Witwe bestohlen, Tresor aufgebrochen, Tausende Euro Schaden

Ein 23-Jähriger muss sich wegen Diebstählen verantworten. Der Schaden umfasst über 14.000 Euro sowie einen beschädigten Tresor.
Ein 23-Jähriger wird aus der Haft vorgeführt. Angeklagt sind jedoch zwei Männer. Das Verfahren gegen den zweiten Mann wird ausgeschieden. Somit stehen an diesem Tag drei Vorfälle im Fokus, die der Angeklagte teils allein, teils mit einem Komplizen begangen haben soll.
Tresor aufgebrochen
In einem Geschäft soll der 23-Jährige rund 5000 Euro aus einer Kasse entwendet haben. Diesen Diebstahl gesteht er widerstandslos. Er behauptet, dass den Schaden wiedergutgemacht zu haben. Der Geschäftsleiter ist als Zeuge geladen und bestreitet diese Angabe.

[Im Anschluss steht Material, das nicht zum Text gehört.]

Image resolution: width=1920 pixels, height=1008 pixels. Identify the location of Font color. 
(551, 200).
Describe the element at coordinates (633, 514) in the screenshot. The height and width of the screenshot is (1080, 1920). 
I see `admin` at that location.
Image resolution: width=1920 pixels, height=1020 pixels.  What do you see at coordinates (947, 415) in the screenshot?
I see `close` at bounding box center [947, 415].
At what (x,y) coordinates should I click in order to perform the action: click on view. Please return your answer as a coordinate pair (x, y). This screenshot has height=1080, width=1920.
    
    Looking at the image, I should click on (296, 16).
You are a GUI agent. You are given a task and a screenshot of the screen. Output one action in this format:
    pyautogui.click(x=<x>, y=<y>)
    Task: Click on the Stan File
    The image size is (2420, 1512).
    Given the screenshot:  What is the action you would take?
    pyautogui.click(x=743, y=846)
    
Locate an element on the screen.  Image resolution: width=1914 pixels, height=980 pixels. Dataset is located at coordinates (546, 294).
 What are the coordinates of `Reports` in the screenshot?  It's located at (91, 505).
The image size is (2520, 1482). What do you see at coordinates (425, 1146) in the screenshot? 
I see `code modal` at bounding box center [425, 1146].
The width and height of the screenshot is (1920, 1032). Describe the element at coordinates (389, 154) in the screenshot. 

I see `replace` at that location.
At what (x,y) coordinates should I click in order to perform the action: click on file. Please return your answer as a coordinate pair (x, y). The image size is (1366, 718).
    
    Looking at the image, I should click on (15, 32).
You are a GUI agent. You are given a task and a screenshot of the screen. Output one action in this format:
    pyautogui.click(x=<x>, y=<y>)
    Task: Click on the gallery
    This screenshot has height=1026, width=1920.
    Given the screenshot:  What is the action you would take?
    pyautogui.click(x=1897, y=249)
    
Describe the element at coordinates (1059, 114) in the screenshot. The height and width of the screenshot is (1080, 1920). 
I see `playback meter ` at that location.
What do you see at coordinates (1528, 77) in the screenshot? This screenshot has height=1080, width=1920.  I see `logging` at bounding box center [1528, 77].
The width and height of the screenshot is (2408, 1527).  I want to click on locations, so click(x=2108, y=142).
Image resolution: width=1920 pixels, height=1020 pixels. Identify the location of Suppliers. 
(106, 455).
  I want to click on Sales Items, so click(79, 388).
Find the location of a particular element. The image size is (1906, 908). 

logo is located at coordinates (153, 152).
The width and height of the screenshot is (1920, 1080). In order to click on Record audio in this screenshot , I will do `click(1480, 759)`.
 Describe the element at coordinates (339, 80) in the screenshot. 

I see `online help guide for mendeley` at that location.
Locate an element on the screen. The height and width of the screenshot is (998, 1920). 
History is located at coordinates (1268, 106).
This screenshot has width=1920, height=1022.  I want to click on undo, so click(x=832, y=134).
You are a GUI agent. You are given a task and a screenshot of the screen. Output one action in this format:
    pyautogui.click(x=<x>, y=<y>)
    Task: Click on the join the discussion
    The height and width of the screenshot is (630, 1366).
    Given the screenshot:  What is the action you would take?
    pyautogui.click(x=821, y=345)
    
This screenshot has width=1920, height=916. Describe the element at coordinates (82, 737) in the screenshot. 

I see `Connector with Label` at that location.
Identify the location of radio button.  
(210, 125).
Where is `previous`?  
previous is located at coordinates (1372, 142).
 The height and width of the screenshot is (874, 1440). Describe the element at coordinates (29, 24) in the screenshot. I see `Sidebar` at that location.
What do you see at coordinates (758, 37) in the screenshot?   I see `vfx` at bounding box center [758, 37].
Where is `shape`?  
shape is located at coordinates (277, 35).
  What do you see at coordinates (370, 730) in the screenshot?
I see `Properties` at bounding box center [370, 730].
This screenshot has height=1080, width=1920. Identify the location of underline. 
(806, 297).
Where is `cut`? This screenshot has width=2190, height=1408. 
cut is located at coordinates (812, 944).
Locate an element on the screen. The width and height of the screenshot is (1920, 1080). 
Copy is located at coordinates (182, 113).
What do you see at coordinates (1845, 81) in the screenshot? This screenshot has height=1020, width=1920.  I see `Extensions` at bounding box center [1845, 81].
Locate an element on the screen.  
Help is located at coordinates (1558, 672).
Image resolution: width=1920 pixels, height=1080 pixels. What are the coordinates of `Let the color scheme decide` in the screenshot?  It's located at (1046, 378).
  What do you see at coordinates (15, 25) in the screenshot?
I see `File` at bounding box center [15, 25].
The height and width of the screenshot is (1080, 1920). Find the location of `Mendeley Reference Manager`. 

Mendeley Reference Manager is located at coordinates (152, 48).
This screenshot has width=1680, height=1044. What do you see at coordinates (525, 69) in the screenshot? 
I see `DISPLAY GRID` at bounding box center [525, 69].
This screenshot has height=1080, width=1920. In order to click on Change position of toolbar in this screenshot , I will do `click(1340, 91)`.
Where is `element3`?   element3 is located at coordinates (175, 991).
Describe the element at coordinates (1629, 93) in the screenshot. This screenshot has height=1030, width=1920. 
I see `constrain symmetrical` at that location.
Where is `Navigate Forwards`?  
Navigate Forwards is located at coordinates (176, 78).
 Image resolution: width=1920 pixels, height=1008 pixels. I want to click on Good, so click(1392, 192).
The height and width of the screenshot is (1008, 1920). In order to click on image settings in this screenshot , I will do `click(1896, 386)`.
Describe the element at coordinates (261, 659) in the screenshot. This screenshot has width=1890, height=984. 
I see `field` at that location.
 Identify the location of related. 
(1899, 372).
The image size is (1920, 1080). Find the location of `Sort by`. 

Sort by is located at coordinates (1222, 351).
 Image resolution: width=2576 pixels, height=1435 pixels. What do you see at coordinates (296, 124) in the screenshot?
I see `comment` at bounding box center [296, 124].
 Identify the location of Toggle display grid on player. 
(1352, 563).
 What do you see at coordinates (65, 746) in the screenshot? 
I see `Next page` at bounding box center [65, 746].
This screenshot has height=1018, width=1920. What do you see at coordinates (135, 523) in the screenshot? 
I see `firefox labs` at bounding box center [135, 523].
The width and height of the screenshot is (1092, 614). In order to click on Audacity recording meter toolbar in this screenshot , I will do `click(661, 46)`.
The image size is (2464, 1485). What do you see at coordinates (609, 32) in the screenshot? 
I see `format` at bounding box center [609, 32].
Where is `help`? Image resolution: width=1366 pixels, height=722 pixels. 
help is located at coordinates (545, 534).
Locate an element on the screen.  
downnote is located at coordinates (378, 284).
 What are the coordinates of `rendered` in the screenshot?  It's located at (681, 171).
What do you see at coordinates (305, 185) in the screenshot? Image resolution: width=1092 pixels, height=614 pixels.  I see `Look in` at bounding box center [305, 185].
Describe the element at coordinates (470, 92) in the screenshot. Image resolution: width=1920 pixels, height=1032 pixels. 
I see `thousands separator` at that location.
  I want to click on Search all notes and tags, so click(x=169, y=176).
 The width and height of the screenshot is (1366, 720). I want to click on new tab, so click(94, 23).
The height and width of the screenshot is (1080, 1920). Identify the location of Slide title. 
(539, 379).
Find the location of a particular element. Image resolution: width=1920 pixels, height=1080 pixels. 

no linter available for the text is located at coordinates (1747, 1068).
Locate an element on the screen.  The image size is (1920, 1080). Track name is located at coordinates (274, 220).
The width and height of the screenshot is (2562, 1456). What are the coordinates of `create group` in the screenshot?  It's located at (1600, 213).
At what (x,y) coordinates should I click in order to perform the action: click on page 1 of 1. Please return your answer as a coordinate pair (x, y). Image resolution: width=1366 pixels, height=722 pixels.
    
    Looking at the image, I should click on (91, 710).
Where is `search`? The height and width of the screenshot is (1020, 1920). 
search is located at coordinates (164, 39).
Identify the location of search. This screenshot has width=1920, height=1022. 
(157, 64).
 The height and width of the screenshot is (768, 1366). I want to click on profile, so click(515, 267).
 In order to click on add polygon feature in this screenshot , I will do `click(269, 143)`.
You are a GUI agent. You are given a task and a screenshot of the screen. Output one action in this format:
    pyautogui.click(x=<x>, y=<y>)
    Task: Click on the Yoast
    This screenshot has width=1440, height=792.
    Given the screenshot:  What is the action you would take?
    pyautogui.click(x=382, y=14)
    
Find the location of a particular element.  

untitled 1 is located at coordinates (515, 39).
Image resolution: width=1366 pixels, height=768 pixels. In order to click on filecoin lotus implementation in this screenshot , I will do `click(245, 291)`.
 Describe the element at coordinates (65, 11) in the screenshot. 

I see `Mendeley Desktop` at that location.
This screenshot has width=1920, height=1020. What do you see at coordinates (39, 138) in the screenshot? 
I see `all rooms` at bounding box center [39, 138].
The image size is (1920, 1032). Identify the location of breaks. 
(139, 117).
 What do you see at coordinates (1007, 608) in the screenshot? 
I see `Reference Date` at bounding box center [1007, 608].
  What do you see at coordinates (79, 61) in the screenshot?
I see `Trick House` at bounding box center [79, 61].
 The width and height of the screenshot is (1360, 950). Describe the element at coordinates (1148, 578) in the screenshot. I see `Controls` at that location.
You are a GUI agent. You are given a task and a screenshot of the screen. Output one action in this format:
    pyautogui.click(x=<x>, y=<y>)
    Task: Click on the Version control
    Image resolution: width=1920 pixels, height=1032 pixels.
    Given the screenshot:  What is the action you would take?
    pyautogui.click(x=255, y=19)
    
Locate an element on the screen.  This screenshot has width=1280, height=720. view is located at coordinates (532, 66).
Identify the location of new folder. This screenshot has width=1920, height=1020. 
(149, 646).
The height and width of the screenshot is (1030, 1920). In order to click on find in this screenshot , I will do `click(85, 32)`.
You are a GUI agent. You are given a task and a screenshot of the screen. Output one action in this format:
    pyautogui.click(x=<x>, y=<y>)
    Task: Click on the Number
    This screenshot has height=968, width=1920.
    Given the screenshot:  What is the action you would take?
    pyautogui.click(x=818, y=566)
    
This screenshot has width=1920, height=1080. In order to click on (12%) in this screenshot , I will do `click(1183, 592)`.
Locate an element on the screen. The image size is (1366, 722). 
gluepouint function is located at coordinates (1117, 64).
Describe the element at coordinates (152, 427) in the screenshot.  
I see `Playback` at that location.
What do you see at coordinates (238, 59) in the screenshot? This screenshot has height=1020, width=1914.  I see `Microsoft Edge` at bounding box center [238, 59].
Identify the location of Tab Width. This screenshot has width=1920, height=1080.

Im Bregenzerwald soll der Angeklagte mit dem Komplizen einen Tresor, zwei Geldtaschen und eine Bankomatkarte gestohlen haben. Den Tresor haben sie laut Anklage an der Dornbirner Ach aufgebrochen. Zunächst bestreitet der 23-Jährige die Tat. Alles, was er getan habe, sei dem Komplizen einen entscheidenden Hinweis zu geben. Richterin Lea Gabriel klärt ihn auf, dass er dadurch als Mittäter gelte. Er gesteht in Folge auch diesen Diebstahl.
Witwe bestohlen
Einen einzigen Vorfall streitet der junge Mann allerdings ab. Er soll einer Frau rund 6700 Euro gestohlen haben. Dieses Geld entstammte einer Barreserve, dem Verkauf eines Fernglases und aus Beileidskarten. Ihr Mann war kurz zuvor verstorben. Der Angeklagte sei im Haus gewesen, das bestätigen auch zwei Zeugen, die ihn stellten. Das Geld wurde nicht gefunden.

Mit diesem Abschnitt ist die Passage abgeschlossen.